Dennis Hay

Personal information
- Born: 5 October 1949 Aberdeen, Scotland
- Died: 15 June 2025 (aged 75) Edinburgh, Scotland
- Height: 177 cm (5 ft 10 in)
- Weight: 64 kg (141 lb)

Sport
- Sport: Field hockey

Senior career
- Years: Team / Caps / Goals
- 1966–1973: Inverleith / - / -

National team
- Years: Team / Caps / Goals
- 1966–1972: Great Britain /  / -
- 1964–1974: Scotland /  / -

= Dennis Hay =

British field hockey player

Dennis Hay (5 October 1940 – 15 June 2025) was a Scottish field hockey player, who competed for Great Britain at the 1972 Summer Olympics.

== Biography ==
Hay played club hockey for Inverleith and made his Great Britain debut on 29 April 1966, going on to earn 15 GB caps. At the 1972 Olympic Games in Munich, he represented Great Britain in the field hockey tournament.

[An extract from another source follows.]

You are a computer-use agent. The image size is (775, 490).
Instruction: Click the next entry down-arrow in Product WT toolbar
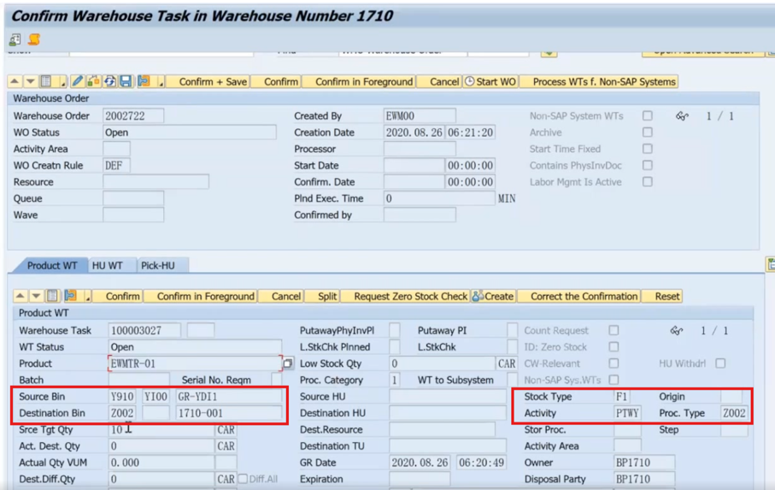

His brother Ken also played hockey.

Later he became a coach, taking Scotland to the 1986 Women's Hockey World Cup, leading the GB Women's Team to the bronze medal at the 1992 Summer Olympics in Barcelona, Spain, after having finished in fourth place at the 1988 Summer Olympics. He is widely regarded as the father of hockey at Edinburgh University Men's Hockey Club, at the University of Edinburgh.

In collaboration with sprints coach Stuart Dempster, Dennis assisted writing "101 Youth Hockey Drills" (A+C Black, London) in 2008 with a revised version in 2010. The book provides hockey drills based on movement patterns relating to hockey.